Passage shown start

Another disadvantage of progressive JPEGs is that it takes more CPU time and memory to encode and decode them. It takes more time because the algorithm has to go over the image data multiple times, instead of doing everything in one single scan. It takes more memory because all of the DCT coefficients have to be stored in memory during decoding; in non-progressive decoding, you only need to store one block of coefficients at a time.

Decoding a typical progressive JPEG image takes about 2.5 times as much time as decoding a non-progressive JPEG. So while it does give you a preview faster, the overall CPU time is significantly longer. This does not really matter on desktop or laptop computers – JPEG decoding is pretty fast, progressive or not, and memory and processing power are usually abundant. But on low-power devices like smartphones, it does have a slight impact on battery life and image loading time.

Encoding a progressive JPEG also takes more time. It’s about 6 to 8 times slower, and harder to do in hardware. For this reason, cameras (even high-end ones) typically produce non-progressive JPEGs.

How to get the best of both worlds

Until now, I have talked about “progressive JPEGs” as if there is only one way to do progressive JPEG encoding. As if it’s a binary choice: either progressive, or non-progressive. But that’s not the case. It’s actually possible to do something “in between”.

Passage shown end
Provided data start

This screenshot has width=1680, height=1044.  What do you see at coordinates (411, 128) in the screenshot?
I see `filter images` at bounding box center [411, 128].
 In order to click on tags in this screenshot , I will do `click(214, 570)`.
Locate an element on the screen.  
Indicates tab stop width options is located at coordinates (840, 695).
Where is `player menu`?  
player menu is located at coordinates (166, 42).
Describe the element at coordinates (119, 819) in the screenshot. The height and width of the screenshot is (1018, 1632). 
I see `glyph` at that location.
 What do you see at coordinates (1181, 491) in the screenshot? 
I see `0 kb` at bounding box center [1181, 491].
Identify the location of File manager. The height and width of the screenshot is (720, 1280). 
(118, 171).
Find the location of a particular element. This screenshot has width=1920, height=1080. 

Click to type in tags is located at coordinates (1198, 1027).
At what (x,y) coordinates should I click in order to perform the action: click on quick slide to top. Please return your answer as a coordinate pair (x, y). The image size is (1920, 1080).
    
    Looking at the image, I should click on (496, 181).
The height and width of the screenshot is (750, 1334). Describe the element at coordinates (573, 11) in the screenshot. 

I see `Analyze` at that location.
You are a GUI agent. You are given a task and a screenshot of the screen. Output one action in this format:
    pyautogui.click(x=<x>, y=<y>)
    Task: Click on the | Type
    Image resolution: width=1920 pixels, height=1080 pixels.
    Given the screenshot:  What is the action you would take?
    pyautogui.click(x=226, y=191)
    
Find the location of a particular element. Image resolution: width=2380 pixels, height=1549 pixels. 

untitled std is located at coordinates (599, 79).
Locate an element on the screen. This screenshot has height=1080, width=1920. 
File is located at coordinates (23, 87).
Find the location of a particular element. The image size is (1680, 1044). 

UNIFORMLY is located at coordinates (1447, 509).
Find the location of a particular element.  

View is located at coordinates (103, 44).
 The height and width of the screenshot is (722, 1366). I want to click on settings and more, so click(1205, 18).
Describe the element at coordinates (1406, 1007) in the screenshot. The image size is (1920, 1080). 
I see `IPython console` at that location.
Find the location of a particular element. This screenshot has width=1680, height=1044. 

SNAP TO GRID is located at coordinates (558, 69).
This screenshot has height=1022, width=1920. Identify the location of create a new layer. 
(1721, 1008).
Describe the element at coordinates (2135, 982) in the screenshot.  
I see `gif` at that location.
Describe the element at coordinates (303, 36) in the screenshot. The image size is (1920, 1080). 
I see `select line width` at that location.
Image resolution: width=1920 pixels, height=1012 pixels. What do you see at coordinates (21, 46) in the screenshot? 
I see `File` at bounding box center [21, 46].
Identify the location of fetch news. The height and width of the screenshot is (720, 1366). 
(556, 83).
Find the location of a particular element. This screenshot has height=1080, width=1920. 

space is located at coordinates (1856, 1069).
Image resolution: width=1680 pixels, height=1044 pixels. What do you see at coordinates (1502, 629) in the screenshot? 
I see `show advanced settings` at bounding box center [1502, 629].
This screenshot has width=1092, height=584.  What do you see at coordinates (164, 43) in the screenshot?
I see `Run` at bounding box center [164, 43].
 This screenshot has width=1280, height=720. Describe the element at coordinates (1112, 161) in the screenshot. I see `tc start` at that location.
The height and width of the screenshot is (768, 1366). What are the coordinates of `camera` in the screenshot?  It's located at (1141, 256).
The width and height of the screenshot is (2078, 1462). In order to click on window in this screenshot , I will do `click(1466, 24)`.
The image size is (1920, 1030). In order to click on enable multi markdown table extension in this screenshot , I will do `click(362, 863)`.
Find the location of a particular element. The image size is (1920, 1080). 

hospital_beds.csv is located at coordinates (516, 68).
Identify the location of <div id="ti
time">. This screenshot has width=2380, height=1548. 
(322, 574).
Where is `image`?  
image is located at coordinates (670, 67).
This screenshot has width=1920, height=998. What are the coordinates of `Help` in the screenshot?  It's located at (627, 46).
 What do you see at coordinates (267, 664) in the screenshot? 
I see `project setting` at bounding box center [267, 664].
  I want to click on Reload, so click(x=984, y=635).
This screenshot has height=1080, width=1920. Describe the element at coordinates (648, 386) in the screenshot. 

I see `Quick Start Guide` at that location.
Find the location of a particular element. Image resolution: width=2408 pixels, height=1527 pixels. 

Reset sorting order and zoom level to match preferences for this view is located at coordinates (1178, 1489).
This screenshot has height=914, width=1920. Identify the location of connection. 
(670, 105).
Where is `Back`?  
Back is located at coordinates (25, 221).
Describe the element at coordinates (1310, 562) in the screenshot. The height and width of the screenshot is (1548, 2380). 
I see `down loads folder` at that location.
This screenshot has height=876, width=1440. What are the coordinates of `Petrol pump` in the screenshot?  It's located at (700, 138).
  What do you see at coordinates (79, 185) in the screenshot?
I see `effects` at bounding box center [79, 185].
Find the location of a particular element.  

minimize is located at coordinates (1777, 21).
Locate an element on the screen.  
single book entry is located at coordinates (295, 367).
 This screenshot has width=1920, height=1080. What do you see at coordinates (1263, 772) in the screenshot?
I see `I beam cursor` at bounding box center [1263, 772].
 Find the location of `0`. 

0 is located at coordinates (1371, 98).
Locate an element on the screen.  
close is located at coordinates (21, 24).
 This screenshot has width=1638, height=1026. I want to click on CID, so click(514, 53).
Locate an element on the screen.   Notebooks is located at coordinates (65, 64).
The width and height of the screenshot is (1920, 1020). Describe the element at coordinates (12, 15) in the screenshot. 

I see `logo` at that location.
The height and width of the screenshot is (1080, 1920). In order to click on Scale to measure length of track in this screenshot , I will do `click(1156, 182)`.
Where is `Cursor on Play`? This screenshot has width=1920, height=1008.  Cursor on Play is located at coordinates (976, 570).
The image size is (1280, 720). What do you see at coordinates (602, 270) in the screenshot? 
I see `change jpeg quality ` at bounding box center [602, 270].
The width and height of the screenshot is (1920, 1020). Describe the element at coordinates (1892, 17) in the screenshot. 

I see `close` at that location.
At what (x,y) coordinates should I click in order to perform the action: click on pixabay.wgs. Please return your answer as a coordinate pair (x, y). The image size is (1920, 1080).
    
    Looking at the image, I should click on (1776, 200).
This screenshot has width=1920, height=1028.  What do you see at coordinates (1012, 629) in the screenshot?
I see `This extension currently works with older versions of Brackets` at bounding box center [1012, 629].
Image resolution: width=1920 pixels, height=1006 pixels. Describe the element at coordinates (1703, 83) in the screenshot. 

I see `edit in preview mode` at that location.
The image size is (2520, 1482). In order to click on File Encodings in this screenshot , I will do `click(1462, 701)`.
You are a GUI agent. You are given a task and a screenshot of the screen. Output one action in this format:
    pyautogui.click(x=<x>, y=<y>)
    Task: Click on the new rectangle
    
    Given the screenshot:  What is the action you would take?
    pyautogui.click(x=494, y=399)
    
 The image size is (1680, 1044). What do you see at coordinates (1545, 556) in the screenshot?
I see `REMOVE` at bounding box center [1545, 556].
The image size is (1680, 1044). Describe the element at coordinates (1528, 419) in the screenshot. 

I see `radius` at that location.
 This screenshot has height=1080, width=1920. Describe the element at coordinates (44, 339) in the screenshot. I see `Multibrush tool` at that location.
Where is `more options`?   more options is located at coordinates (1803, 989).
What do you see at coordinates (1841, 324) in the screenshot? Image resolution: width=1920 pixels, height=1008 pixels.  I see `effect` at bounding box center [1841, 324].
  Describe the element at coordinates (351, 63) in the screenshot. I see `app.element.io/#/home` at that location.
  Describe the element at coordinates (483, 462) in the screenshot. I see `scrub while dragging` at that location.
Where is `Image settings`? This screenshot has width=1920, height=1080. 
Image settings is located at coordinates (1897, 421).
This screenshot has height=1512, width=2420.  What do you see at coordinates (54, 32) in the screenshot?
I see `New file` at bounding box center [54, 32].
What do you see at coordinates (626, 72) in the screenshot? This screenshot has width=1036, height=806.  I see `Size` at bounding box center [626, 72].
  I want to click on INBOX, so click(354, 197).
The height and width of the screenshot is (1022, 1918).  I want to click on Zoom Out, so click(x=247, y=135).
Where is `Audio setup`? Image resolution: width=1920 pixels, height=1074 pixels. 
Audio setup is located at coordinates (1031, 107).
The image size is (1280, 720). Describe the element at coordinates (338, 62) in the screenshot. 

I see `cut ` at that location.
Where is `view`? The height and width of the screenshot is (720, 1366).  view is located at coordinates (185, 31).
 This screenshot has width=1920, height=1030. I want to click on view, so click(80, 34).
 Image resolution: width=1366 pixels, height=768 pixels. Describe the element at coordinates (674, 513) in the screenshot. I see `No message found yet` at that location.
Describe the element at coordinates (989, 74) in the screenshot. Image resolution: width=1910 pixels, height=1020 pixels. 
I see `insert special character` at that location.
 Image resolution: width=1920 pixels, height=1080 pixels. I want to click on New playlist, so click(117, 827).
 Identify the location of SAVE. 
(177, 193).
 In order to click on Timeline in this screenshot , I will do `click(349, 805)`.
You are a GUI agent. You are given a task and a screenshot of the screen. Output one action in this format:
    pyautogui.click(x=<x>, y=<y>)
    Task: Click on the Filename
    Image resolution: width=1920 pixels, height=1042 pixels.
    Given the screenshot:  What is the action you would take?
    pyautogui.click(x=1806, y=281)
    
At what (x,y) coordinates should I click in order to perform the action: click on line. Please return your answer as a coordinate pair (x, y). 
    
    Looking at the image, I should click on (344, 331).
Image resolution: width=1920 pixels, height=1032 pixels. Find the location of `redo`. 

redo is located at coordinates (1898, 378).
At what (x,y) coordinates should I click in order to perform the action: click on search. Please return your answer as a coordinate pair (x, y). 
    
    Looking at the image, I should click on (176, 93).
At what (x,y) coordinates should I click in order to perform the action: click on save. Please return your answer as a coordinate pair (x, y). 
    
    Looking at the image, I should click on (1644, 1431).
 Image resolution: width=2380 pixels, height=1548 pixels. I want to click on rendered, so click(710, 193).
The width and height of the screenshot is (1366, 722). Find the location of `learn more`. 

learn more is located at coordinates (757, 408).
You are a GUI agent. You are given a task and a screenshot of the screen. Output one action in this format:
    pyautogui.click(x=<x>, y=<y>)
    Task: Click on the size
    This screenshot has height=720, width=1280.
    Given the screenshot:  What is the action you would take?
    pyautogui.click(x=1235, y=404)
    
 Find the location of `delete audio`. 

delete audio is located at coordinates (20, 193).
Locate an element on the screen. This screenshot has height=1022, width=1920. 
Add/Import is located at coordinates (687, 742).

Provided data end

◆ What to work on ◆
a: Answer these questions from the passage on progressive JPEGs:
(i) How many times as long does decoding a typical progressive JPEG take compared with a non-progressive one?
(ii) How much slower is encoding a progressive JPEG?
(iii) What kind of JPEGs do cameras typically produce?
b: Translate this sentence from the passage on progressive JPEGs into Spanish: "For this reason, cameras (even high-end ones) typically produce non-progressive JPEGs."
c: Resume the passage on progressive JPEGs, picking up right after its final sentence.
None of this material is needed for the work here.

◆ The results ◆
a:
(i) About 2.5 times as long.
(ii) About 6 to 8 times slower.
(iii) Non-progressive JPEGs.

b: Por esta razón, las cámaras (incluso las de gama alta) suelen producir JPEG no progresivos.

c:
Progressive JPEGs use a so-called scan script that defines which part of the image data is encoded in each of the scans. Most JPEG encoders use a default scan script which defines 10 scans. Advanced JPEG encoders like MozJPEG try different scan scripts and pick the one which results in best compression; they might end up with fewer or more scans, depending on the image.

The advantages of progressive and non-progressive encoding can be combined by using a customized scan script. After some experimentation (and inspired by a talk by Tobias Baldauf), Cloudinary came up with the following scan script, which we use to encode progressive JPEGs:

0 1 2: 0 0 0 0;
0: 1 9 0 0;
2: 1 63 0 0 ;
1: 1 63 0 0 ;
0: 10 63 0 0;

Every line in the script corresponds to one scan. This is a relatively simple script, with only five scans. The first scan contains the DC coefficients of all three channels (0=Y, 1=Cb and 2=Cr). The second scan encodes the first 9 AC coefficients of the luma channel. The third and fourth scan have all of the AC coefficients of the chroma channels (Cr is done first because it tends to be visually somewhat more important). And the final, fifth scan contains the remaining 54 AC coefficients of the luma channel.

This scan script only uses spectral selection; it does not use successive approximation. There’s a reason for this: successive approximation has a larger negative impact on decode speed (because the same coefficient is revisited multiple times) than spectral selection. It has only five scans for the same reason: decode time depends mostly on the number of scans.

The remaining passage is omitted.